[Stored records]

>>

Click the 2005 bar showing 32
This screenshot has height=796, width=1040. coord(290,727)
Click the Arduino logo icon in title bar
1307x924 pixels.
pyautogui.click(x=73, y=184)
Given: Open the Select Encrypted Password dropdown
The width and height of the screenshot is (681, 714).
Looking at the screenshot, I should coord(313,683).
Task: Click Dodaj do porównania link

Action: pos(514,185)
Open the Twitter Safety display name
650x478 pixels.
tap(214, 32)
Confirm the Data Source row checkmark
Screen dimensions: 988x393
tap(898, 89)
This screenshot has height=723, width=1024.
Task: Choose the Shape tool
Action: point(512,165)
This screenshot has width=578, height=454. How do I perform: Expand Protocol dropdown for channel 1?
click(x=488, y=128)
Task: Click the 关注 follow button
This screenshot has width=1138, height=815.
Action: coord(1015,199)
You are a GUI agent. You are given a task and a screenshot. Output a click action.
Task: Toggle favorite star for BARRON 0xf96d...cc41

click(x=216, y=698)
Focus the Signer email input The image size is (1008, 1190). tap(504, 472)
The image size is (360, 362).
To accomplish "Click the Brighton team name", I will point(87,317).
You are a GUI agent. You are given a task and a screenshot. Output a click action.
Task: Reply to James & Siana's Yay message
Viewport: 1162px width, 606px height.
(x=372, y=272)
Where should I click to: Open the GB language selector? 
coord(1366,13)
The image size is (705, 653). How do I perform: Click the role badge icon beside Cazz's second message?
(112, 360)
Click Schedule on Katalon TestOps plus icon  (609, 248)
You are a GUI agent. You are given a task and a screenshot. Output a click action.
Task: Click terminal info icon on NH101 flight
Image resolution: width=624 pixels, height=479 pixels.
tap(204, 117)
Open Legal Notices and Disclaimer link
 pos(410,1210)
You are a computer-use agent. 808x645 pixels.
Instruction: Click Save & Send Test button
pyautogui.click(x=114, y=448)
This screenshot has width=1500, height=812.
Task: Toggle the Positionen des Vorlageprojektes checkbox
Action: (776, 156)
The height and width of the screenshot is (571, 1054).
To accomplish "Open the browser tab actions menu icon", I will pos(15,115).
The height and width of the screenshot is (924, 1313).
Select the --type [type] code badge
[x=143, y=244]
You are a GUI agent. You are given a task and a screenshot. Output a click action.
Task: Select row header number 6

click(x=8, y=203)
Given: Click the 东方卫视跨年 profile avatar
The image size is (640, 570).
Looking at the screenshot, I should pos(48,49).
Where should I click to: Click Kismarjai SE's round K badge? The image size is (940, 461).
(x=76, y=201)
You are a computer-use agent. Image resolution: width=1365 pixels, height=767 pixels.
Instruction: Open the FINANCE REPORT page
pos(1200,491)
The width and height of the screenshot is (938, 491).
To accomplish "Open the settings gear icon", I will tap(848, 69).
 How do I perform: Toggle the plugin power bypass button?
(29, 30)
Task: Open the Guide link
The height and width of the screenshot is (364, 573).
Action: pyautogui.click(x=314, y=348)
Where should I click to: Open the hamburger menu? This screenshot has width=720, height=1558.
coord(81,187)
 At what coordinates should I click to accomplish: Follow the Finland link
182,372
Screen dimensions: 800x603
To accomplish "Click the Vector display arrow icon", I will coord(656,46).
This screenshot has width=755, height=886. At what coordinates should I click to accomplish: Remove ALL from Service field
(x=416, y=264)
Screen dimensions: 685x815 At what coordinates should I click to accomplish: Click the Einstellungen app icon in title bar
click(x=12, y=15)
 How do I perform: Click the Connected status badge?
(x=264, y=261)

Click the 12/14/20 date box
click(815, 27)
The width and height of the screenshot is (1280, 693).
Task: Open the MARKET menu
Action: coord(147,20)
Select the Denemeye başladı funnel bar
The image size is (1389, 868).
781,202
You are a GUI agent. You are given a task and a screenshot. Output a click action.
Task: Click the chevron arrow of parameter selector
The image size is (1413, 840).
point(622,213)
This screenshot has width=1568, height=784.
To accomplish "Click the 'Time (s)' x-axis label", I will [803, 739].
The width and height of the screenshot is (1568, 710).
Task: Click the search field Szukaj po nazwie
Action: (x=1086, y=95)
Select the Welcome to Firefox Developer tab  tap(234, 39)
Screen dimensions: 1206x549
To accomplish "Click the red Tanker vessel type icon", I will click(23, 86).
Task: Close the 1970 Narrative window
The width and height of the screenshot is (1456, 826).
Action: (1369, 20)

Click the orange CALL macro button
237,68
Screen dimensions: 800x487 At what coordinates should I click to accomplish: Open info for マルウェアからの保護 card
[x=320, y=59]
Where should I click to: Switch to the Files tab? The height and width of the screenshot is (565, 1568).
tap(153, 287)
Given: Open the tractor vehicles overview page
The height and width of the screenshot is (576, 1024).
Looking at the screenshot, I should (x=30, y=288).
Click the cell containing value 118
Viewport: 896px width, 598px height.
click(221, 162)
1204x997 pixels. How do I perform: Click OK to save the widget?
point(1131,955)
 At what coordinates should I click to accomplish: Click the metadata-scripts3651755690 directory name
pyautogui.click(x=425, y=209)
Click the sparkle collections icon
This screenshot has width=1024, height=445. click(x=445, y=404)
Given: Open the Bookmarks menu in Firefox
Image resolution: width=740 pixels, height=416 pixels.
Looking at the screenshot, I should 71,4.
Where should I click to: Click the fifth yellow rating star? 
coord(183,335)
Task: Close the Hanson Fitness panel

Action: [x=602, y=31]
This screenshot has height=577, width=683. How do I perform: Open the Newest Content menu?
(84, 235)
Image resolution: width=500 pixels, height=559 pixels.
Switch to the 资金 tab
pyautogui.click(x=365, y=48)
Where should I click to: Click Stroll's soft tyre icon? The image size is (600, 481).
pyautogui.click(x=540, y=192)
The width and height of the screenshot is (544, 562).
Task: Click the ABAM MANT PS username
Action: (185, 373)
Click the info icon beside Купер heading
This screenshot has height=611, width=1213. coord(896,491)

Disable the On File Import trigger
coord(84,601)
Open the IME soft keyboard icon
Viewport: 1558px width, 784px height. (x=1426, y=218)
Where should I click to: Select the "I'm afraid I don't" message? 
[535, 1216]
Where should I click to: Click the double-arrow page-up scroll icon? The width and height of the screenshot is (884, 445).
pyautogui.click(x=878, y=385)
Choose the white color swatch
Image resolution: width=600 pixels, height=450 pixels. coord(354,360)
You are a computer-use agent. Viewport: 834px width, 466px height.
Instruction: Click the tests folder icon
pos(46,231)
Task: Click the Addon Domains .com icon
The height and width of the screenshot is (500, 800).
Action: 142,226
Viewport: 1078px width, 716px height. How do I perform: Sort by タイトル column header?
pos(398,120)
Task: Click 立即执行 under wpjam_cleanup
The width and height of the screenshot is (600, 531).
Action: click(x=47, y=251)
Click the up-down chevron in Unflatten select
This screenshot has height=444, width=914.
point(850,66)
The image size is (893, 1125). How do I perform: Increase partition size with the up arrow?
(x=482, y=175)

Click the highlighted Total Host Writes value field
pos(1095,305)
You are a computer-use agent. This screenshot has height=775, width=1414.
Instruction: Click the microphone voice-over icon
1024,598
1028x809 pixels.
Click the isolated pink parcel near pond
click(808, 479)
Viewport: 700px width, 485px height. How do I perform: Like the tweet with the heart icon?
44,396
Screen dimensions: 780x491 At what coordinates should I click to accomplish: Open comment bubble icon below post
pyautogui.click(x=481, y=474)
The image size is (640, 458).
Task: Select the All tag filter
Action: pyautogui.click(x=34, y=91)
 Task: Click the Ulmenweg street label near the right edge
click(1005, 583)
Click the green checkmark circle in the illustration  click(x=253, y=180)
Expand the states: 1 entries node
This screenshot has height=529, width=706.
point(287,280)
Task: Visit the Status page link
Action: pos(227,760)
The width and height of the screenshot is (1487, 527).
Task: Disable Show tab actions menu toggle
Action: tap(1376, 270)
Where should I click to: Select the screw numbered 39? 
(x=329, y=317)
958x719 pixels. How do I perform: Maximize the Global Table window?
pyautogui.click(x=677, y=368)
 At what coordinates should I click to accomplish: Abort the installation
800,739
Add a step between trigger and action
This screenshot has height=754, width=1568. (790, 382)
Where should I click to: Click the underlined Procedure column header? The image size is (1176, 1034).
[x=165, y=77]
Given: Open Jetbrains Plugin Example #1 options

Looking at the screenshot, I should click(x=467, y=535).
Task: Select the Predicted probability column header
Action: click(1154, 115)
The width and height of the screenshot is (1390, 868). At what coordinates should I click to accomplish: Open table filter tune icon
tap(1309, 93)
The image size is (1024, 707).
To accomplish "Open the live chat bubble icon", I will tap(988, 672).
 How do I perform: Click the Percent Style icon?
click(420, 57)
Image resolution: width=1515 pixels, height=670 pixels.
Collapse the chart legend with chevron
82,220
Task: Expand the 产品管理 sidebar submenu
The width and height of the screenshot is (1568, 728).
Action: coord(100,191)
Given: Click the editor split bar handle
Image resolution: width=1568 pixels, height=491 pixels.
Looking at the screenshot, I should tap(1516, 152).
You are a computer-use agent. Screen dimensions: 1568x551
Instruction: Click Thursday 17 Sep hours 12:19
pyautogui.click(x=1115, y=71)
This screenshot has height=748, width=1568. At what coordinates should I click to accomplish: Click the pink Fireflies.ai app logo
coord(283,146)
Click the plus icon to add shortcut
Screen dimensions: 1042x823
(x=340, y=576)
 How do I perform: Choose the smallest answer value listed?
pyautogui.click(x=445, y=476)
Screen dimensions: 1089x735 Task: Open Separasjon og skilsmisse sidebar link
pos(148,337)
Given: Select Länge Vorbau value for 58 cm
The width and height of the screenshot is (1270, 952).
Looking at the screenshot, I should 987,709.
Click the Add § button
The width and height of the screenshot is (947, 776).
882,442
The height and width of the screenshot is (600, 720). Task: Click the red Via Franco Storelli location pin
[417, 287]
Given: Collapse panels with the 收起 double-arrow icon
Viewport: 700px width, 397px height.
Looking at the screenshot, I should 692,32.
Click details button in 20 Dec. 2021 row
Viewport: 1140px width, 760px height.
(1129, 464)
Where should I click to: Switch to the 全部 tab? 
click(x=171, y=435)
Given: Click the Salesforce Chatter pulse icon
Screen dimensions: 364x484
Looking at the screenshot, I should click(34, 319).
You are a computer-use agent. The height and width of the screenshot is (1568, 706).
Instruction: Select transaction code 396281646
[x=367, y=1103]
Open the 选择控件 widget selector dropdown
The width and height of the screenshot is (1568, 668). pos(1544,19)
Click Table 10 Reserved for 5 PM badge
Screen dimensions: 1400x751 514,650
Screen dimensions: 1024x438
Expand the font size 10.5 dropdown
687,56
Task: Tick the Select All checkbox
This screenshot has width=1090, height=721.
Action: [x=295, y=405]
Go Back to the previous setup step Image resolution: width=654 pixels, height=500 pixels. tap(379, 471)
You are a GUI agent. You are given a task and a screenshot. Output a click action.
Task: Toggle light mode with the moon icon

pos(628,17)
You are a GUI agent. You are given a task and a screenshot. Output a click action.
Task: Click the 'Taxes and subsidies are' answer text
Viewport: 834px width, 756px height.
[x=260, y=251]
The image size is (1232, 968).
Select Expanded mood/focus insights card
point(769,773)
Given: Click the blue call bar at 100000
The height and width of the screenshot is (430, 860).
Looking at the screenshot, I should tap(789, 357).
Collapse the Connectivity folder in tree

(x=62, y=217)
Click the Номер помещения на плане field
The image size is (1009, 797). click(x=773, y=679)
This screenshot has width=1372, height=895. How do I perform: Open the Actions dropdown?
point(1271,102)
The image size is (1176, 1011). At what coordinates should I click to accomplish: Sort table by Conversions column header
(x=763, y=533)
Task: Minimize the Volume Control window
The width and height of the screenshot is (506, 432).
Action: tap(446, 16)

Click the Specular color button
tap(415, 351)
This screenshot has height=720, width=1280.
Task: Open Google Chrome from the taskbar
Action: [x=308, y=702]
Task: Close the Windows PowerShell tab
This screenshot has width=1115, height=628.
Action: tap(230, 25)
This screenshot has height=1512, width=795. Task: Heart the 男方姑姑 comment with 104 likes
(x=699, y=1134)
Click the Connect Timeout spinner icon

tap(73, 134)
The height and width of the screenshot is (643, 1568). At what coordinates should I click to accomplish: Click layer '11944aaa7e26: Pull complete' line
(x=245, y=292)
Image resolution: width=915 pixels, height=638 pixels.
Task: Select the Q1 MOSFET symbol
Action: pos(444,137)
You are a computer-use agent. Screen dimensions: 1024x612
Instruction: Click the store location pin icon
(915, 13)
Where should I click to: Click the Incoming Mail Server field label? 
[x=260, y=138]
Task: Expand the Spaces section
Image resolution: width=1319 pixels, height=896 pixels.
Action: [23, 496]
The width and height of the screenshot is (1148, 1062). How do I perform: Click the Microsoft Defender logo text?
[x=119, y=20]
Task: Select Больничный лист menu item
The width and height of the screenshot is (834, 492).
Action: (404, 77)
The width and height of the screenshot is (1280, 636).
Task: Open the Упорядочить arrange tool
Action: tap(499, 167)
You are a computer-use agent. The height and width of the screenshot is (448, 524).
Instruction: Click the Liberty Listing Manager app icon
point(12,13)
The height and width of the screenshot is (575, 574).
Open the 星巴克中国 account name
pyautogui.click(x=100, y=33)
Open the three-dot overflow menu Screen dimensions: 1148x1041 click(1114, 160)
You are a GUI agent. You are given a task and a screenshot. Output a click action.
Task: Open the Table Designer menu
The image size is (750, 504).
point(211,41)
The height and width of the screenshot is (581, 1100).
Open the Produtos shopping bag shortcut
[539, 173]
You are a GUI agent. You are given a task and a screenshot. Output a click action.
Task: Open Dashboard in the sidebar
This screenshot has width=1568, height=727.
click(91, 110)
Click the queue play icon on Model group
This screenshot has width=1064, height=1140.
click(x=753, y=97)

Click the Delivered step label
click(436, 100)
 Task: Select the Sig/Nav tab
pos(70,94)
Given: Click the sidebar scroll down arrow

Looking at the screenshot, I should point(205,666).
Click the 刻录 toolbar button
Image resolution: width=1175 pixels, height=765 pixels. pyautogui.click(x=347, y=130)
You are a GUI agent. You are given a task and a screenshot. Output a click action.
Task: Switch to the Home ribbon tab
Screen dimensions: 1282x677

<<

▶ **PROBLEM**: Report every line above that has the string "checkmark" in it.

▶ **REPLY TO THE TASK**:
Confirm the Data Source row checkmark
Click the green checkmark circle in the illustration  click(x=253, y=180)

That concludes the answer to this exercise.